Budak, oğlunun ve babasının gözaltına alınmasının ardından askerlerce öldürüldüğü şikayetiyle AİHM’e başvurmuştu. Bir toplu mezarda bulunan kemiklerin, gözaltında kaybedilen Metin ve Bahri Budak’a ait olduğu 2006’da anlaşılmıştı.
Türkiye Kadri Budak’a 30 bin Euro manevi, 5 bin Euro maddi tazminat ödeyecek.
Köy yakma, gözaltında kayıp, toplu mezar
Hakikat, Adalet, Hafıza Merkezi, Bahri Budak ve Metin Budak'ın zorla kaybedilmesini ve hukuki süreci şöyle anlatıyor:
Kadri Budak ve ailesi Diyarbakır’ın Lice ilçesinin Yalımlı (Xosor) köyünde yaşıyordu. 1993 sonbaharında köylerinin yakılıp zorla boşaltılmasından sonra Silvan ilçesine taşındılar.
28 Mayıs 1994’te 60 yaşındaki Bahri Budak 14 yaşındaki torunu Metin Budak’ı da yanına alarak Yalımlı köyündeki bağ ve meyve ağaçlarını sulamaya gitti. Yalımlı’ya giderken geceyi Saydamlı köyü muhtarı Muzaffer Yılmaz’ın evinde geçirdiler. Muzaffer Yılmaz bölgede askeri operasyonlar gerçekleştiği için evden ayrılmalarını istemedi. Ancak Metin ve Bahri Budak ertesi gün Yalımlı’ya hareket etti. Bu tarihten sonra kendilerinden bir daha haber alınamadı.
Bahri Budak’ın oğlu, Metin Budak’ın babası Kadri Budak, 28 Haziran 1994’te Diyarbakır Olağanüstü Hal Bölge Valiliğine, Lice Cumhuriyet Başsavcılığına, Lice Kaymakamlığına yakınlarının bulunması ve akıbetleri hakkında bilgi verilmesi için başvuruda bulundu, fakat bir bilgi alamadı.
“Paralı askerleriz”
1 Şubat 2005’te Özgür Gündem gazetesinde yayınlanan haberde, Kadri Budak şunları anlattı:
“Köye yetiştiğimiz anda, kendisinin Tuncelili ve Kürt olduğunu söyleyen sakallı bir asker yanımıza geldi. Ona oğlum ve babamın kaybolduğunu, onları aramaya geldiğimi söyledim. ‘Yasaktır’ diyerek köye girişimize izin vermedi. İzin belgelerini gösterince telsiz ile komutanına haber verdi. Komutanı askere kendisinin geleceğini belirtti. O sırada asker bana, ‘Al bu insanları topla git. Biz Bolu'dan geldik.

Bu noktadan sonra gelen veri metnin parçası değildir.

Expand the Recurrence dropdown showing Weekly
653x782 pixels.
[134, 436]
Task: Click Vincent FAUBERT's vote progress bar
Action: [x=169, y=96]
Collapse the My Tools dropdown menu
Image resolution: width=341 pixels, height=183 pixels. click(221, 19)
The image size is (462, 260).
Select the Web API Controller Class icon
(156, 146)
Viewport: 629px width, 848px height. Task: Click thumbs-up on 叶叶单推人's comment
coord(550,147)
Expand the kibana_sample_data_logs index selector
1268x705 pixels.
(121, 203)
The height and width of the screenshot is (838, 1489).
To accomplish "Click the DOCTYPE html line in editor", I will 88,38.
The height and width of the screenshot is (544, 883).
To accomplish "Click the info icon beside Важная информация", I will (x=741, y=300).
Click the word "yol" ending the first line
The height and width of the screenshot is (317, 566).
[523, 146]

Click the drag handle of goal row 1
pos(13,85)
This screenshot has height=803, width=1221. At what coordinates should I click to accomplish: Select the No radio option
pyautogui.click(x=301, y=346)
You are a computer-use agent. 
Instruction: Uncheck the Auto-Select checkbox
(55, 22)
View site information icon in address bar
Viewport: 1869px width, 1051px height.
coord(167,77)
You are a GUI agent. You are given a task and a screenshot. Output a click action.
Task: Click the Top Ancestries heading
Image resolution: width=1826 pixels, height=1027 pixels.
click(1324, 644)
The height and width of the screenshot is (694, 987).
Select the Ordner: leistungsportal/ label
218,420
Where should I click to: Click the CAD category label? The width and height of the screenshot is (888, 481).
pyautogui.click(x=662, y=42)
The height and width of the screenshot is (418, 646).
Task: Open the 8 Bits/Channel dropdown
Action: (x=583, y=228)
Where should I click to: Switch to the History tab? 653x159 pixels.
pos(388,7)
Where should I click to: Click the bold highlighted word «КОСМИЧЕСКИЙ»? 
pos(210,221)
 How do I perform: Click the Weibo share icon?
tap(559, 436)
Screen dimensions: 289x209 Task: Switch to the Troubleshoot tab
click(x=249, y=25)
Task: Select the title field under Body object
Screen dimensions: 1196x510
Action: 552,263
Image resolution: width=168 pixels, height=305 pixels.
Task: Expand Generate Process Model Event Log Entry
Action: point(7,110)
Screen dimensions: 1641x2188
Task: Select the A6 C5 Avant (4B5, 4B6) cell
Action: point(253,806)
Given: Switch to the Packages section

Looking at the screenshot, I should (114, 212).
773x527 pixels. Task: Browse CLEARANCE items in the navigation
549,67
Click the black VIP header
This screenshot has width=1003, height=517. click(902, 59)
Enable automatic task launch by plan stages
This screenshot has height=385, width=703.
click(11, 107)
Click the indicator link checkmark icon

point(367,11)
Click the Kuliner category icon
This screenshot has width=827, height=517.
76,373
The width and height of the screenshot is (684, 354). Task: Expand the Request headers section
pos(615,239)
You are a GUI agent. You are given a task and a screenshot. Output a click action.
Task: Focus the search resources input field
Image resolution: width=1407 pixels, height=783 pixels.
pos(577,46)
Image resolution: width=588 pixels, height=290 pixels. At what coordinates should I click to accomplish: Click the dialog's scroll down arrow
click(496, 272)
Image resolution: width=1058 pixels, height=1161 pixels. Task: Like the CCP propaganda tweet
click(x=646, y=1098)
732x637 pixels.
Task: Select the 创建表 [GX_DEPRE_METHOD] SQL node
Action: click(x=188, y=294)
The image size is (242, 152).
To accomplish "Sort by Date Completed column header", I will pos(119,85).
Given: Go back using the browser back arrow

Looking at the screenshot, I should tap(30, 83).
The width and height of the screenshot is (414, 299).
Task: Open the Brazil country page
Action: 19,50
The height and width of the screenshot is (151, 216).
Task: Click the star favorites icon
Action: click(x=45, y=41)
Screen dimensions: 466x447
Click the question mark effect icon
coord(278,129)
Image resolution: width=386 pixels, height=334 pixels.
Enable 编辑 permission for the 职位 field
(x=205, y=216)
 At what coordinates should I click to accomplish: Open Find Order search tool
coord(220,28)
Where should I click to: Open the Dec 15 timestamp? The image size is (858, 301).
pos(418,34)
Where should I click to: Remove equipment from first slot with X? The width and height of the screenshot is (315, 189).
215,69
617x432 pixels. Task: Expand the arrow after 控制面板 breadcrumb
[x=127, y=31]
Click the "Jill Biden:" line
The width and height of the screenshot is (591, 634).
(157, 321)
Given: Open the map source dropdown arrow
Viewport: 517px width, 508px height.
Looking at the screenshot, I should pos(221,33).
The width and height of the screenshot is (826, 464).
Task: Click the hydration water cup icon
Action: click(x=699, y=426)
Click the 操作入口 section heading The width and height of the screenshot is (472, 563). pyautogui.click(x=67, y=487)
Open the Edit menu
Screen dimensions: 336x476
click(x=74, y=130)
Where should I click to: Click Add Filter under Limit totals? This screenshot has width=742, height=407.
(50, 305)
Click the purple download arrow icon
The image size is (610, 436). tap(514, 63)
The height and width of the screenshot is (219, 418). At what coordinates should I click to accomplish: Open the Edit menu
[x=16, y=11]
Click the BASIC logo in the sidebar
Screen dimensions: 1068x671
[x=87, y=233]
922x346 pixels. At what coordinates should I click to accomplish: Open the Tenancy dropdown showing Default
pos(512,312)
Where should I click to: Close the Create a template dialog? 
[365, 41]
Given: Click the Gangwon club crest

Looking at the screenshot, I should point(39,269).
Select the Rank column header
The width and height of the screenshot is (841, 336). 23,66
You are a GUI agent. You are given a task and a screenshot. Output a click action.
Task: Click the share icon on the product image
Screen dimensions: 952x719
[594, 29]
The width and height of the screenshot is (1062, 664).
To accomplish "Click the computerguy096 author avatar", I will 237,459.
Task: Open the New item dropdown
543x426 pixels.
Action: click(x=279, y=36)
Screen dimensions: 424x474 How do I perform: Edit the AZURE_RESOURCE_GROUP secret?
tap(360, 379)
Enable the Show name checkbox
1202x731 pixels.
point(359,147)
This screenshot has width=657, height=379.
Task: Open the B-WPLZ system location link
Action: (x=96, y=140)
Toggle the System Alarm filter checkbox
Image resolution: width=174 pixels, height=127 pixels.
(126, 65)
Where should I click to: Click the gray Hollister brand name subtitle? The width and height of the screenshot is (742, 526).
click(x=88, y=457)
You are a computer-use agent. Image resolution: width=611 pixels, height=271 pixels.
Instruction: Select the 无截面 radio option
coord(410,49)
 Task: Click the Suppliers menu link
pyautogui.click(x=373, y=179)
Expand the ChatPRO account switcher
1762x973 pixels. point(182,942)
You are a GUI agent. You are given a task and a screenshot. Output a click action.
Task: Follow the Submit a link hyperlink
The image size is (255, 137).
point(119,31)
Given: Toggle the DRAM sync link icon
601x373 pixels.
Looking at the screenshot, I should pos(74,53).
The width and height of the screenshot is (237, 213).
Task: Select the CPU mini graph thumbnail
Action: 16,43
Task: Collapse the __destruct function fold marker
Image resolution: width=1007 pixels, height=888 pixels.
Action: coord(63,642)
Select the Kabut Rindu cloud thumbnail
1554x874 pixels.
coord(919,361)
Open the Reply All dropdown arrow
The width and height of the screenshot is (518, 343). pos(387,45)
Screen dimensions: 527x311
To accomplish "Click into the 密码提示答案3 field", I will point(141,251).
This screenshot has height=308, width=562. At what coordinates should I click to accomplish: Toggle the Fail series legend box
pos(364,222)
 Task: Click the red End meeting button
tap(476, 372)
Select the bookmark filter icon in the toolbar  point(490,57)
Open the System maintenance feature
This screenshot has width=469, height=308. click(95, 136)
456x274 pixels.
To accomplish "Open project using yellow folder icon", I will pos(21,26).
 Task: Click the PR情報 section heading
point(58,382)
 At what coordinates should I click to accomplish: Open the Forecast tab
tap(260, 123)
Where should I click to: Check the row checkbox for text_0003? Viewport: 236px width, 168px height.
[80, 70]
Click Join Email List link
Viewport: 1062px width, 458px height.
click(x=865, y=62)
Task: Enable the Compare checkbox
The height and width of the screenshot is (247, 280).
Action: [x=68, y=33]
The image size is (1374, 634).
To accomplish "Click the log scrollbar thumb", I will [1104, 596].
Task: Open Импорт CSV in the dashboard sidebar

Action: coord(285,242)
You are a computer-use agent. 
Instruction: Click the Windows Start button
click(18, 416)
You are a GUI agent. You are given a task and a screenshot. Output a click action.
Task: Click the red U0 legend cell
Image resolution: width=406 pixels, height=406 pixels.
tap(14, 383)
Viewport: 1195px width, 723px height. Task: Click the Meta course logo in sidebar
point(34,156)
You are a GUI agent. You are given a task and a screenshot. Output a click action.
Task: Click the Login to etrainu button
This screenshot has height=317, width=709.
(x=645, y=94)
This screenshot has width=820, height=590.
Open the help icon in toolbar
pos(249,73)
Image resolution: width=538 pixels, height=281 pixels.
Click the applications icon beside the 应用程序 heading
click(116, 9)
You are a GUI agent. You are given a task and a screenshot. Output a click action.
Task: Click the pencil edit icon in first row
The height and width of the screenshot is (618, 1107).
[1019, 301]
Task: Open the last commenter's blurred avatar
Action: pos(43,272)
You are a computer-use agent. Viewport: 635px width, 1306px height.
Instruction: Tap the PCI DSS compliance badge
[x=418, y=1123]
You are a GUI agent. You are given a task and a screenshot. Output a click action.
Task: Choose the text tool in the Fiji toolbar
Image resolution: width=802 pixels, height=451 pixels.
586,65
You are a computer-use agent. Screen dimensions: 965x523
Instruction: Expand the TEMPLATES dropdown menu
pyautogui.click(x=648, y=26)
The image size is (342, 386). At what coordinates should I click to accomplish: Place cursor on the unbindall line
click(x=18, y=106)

Çiller'in paralı askerleriyiz. Bu komutan çok acımasız birisidir. Hepinizi tarayacak’ dedi. Ben de ona bu komutanın kim olduğunu sordum. ‘Yavuz Ertürk’ dedi. Okuryazarlığım olmadığı için komutanın ismini bir kağıda yazmasını istedim. Asker de ajandasındaki kağıt parçasını kopartarak hızlı bir şekilde ‘Bolu Tugay Komutanı Yavuz Ertürk’ yazıp bana verdi. Kimse görmesin diye de beni uyardı.”
Kadri Budak askerin verdiği, üzerinde “Bolu Komando Tugayı Yavuz Ertürk” yazan kağıdı yıllarca sakladı.
Her kuruma başvurdular
Budak ailesi, yakınlarının zorla kaybedilmesinden sonra 1994-2001 yılları arasında defalarca Lice Cumhuriyet Başsavcılığına, Olağanüstü Hal Bölge Valiliğine, Başbakanlığa, Köy Hizmetleri Genel Müdürlüğüne, TBMM Başkanlığına, İçişleri Bakanlığına, Diyarbakır Valiliğine ve Lice Kaymakamlığına yazılı dilekçeler sunarak Metin Budak ile Bahri Budak’ın akıbetlerinin araştırılmasını istedi.
Ama hiçbir soruşturma yürütülmedi.
Kemikleri arazide bulundu
1 Mayıs 2005’te Ebubekir Budak hayvanlarını otlatmak için Yalımlı köyü civarında bulunan ormanlık araziye gitti. Arazide dolaşırken yerde insana ait olabilecek kemikler ve bir bileklik gördü. Bilekliğin Bahri Budak’a ait olduğunu düşünerek Kadri Budak’a haber verdi. Ebubekir Budak, Kadri Budak ve akrabalarıyla beraber kemiklerin bulunduğu araziye gitti. Arazide insan kemikleri ve bunların yanında eşyalar buldular.
9 Mayıs 2005’te Kadri Budak ve Ebubekir Budak Lice Cumhuriyet Başsavcılığına başvurarak ifade verdi. Kadri Budak ifadesinde kemiklerin Bahri ve Metin Budak’a ait olup olmadığının tespitinin yapılmasını ve ne şekilde öldürüldüklerinin tespiti ile ölümlerine neden olanlar hakkında yasal işlem yapılmasını talep etti.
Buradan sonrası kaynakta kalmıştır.